Di Kabupaten Lebak, pasar modern seperti supermarket atau mal belum menjadi pilihan utama bagi masyarakat. Hal ini justru menjadi berkah tersendiri bagi petani. Tanpa tekanan dari sistem ritel modern yang ketat, petani bisa menjual langsung produknya dengan harga yang lebih wajar.
Pasar tradisional di Lebak juga menjadi barometer ekonomi kerakyatan. Pasar Rangkasbitung, misalnya, mencatatkan perputaran uang hingga Rp1 miliar per hari. Angka ini berasal dari sekitar 1.000 pedagang dengan omzet rata-rata Rp1 juta per pedagang per hari. Pasar besar lainnya termasuk Pasar Maja, Muncang, Sampay, dan Bayah.
Meskipun tren belanja daring (online) semakin marak di kota-kota besar, pedagang pasar tradisional di Lebak mengaku tidak terdampak secara signifikan. Rudi, seorang pedagang di Pasar Rangkasbitung yang sudah 10 tahun berjualan hasil alam, mengatakan usahanya masih bertahan.
"Kami menampung produk pertanian dan dijual secara eceran dan bisa menghasilkan keuntungan bersih sekitar Rp200-300 ribu per hari," jelas Rudi.

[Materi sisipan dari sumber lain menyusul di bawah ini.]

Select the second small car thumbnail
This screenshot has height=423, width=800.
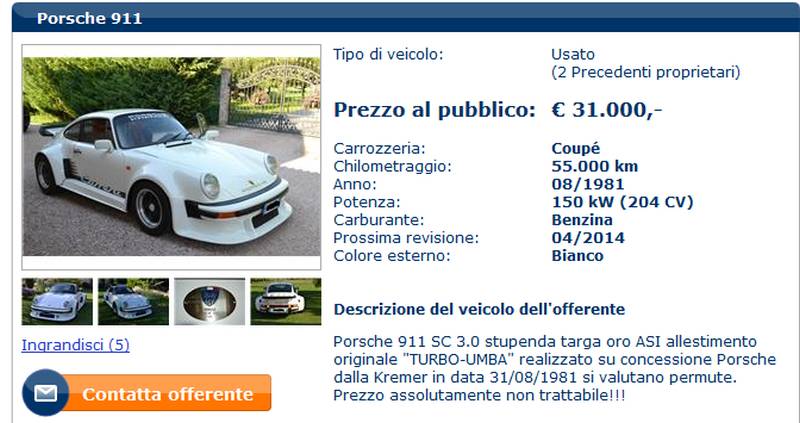click(133, 302)
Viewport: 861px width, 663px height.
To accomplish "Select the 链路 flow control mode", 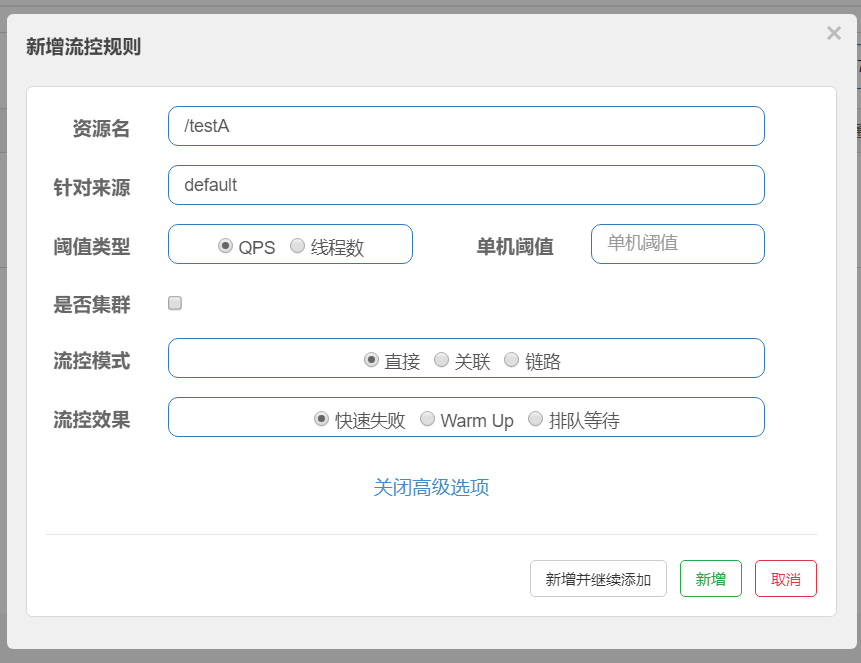I will click(511, 360).
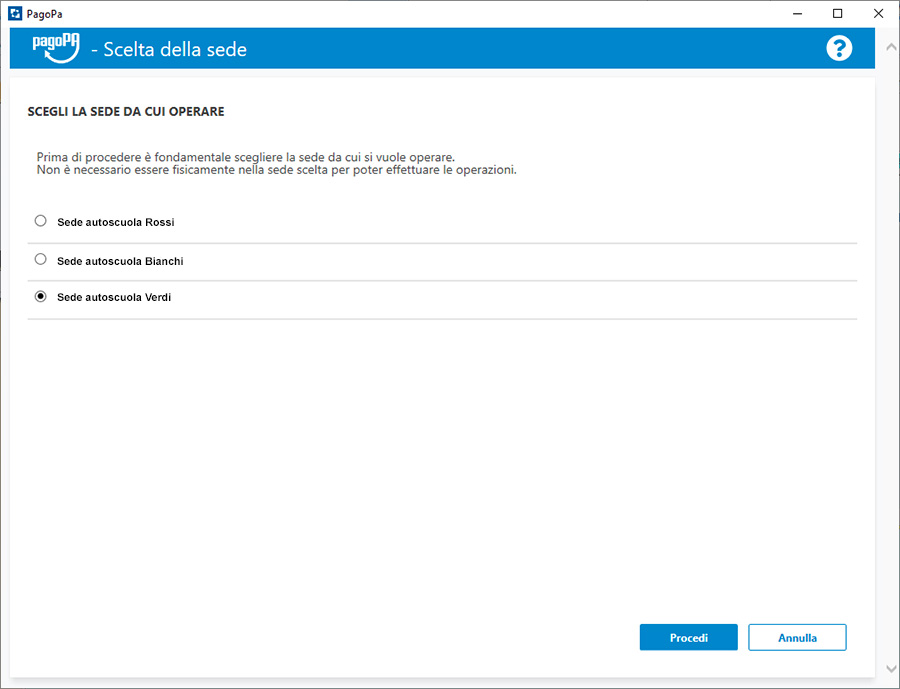Click the 'Sede autoscuola Bianchi' label text
Image resolution: width=900 pixels, height=689 pixels.
(x=120, y=261)
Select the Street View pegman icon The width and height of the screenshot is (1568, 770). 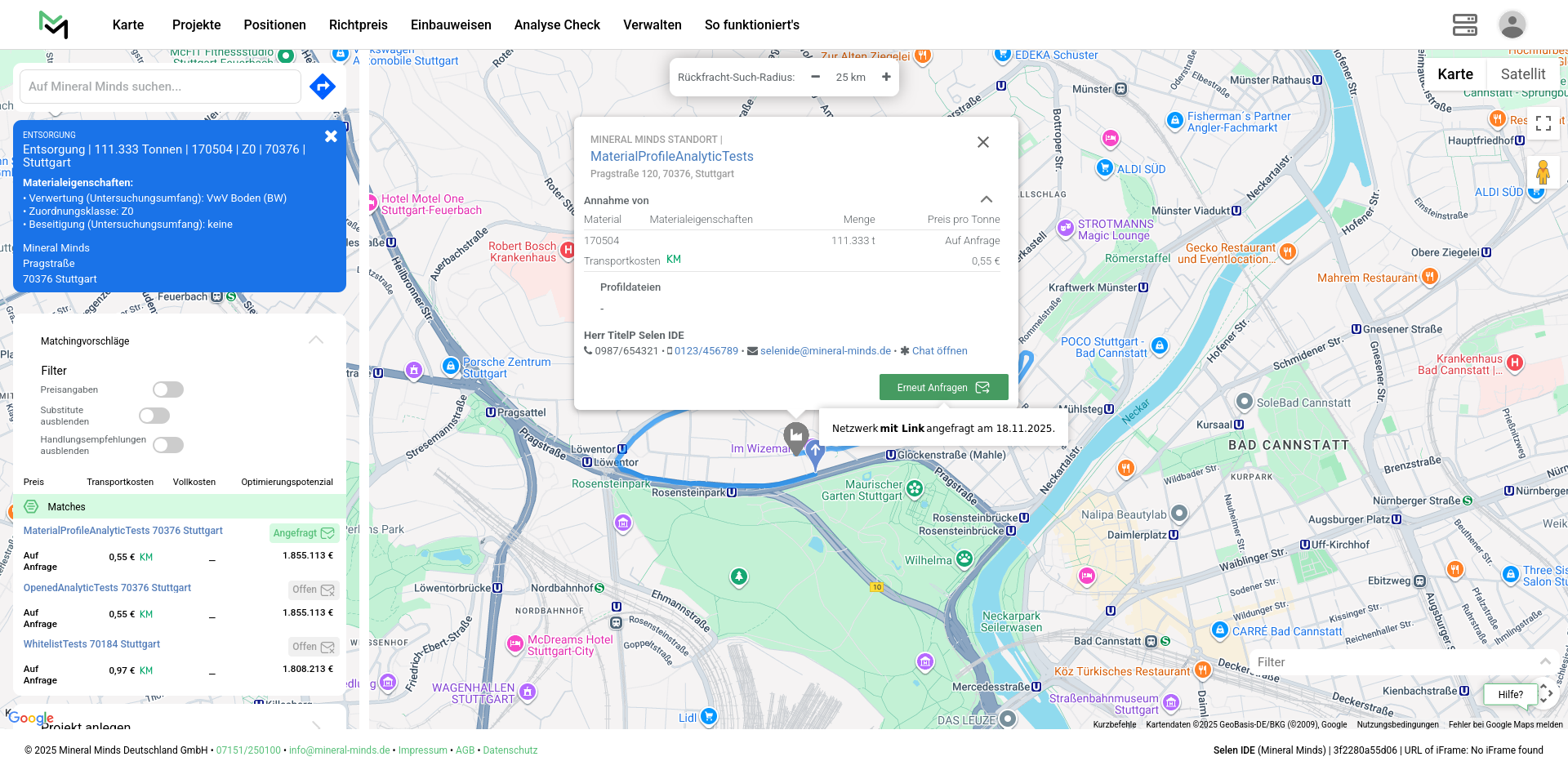tap(1543, 172)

Ketahanan pasar tradisional ini menunjukkan bahwa segmentasi konsumen di Lebak masih sangat lokal. Masyarakat lebih memilih membeli bahan pangan segar secara langsung di pasar, karena bisa memilih sendiri kualitas barang dan menawar harga.
Pemkab Lebak tidak berhenti pada pasar yang sudah ada. Tahun 2025 mendatang, pemerintah daerah akan mendirikan Pasar Narimbang di Rangkasbitung. Pembangunan ini didukung oleh Bantuan Kementerian Perdagangan dan Pemerintah Provinsi Banten.
"Kita setiap tahun mendirikan pasar tradisional melalui bantuan kementerian juga provinsi," kata Yani.
Langkah ini menunjukkan bahwa pengembangan pasar tradisional bukan sekadar proyek fisik, melainkan investasi jangka panjang untuk menjaga stabilitas harga pangan dan kesejahteraan petani di daerah.
Apakah pasar tradisional di Lebak akan digusur oleh pasar modern?
Hingga saat ini, Kabupaten Lebak belum memiliki pasar modern skala besar. Pemerintah daerah justru menjadikan pasar tradisional sebagai tulang punggung ekonomi masyarakat, sehingga penggusuran tidak menjadi agenda.
Bagaimana cara petani bisa menjual produknya di pasar tradisional?
Petani bisa langsung menjual hasil panennya ke pedagang pengumpul di pasar atau menyewa lapak sendiri. Pemerintah daerah juga memfasilitasi kemudahan izin dan lokasi berjualan bagi petani yang ingin langsung memasarkan produknya.